When I was in my early 30’s I was given the opportunity to create a work of my choosing in the former Yugoslavia. I was invited to a multi-national, multi-ethnic, multi-faith theater in Serbia, where I was given resources that were unprecedented to me: access to a ballet company, a composer, a theater company and a full complement of accomplished designers. After first meeting the theater directors in Subotica I was on the train back to Budapest, which was my family’s home before the war, I realized there was only one story I could tell in that part of the world. The story of my family’s experience, how they were deported from that home while their neighbors looked on. I had a deeply creative four months working with Macedonians, Serbs, Bosians, and Croatians on an evening-length choreodrama, or narrative ballet, I titled Sh’ma. “Why would anyone want to see that?” asked my brother, who knew our family story better than I. I responded by girding myself with history, poetry, novels and memoirs. But some things can be best expressed through what my mother called the language of emotion: dance. My grandparents came alive on that stage, and I stood in the wings feeling the relief of afterbirth.
I was the only Jew, or I thought I was, until opening night when my physical therapist - who’d been helping me for weeks - came up to me and very quietly told me that he, too, was a Jew and thanked me for telling the story of “our people.” Of course most of the Jews in that part of the world had been driven out or exterminated. In fact, the beautiful abandoned synagogue in the town of Subotica was used as a theater, which was not the worst use I could think of. I had prepared myself for encountering antisemitism before this journey, however I did not experience it. Instead, I experienced an almost eerie lack of semitism. I had ridden the train three hours and cross back into Hungary in order to find a cantor who could record the Sh’ma for my score. My second cousin accompanied me to the great Budapest synagogue, but got angry when I asked why she didn’t embrace that part of her heritage. She had adapted to her upbringing in post-war Hungary under Soviet rule, and she scolded me for never being able to understand because I had grown up in a democracy. I didn’t realize how scary it must have been for her and how stubbornly hate persisted, mutating in the shadows. Of course today that hate is out of the shadows, and what was shocking a few years ago is now not even surprising.

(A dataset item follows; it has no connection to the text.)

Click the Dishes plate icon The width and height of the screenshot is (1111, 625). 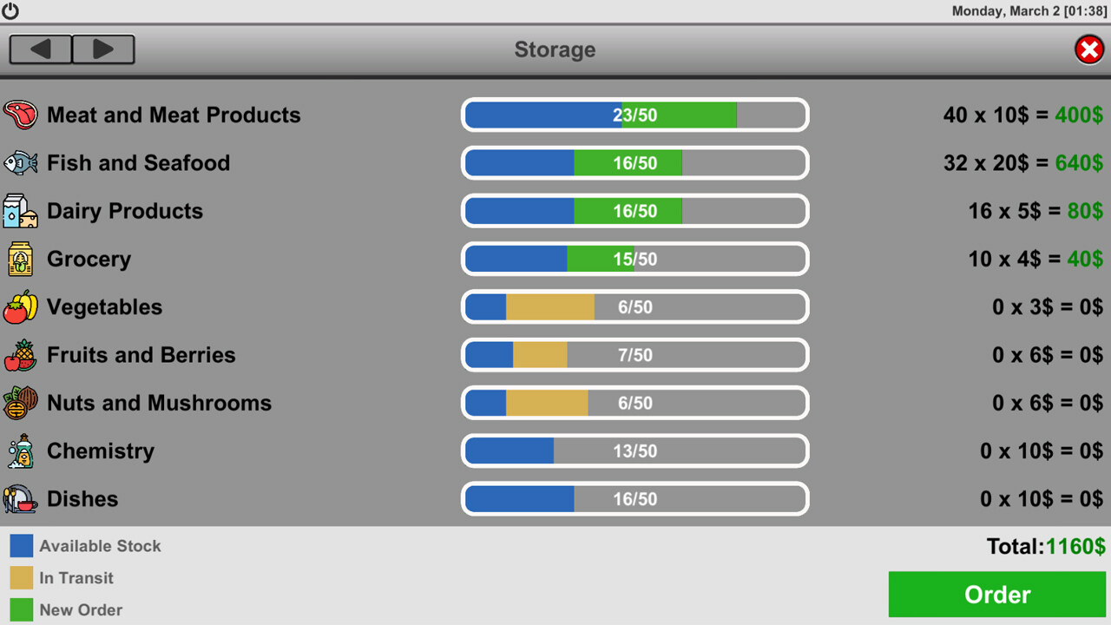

But I experienced my time in Central Europe as transformative. The process of creating Sh’ma freed me in many ways. For as long as I could remember I had had war dreams. While working on the ballet I had the last nightmare I would have for years. It was after I staged the rape scene, based on someone my mother called the Red Headed girl, who had refused to wear her yellow star. My mother alluded vaguely to what might have happened to her defiant friend before she was “shot into the Danube.” While I was trying to create the scene, the company dancers mutinied; they felt it was too graphic, and they refused to do it. The director of the company came to my defense, and claimed that one rape was not enough. She said that 100 rapes would not be enough to represent the horrors inflicted on women in war, and they should do the scene the way I directed it. Of course she was prescient. In a few years the Serbians themselves would use rape as a weapon of war in Bosnia.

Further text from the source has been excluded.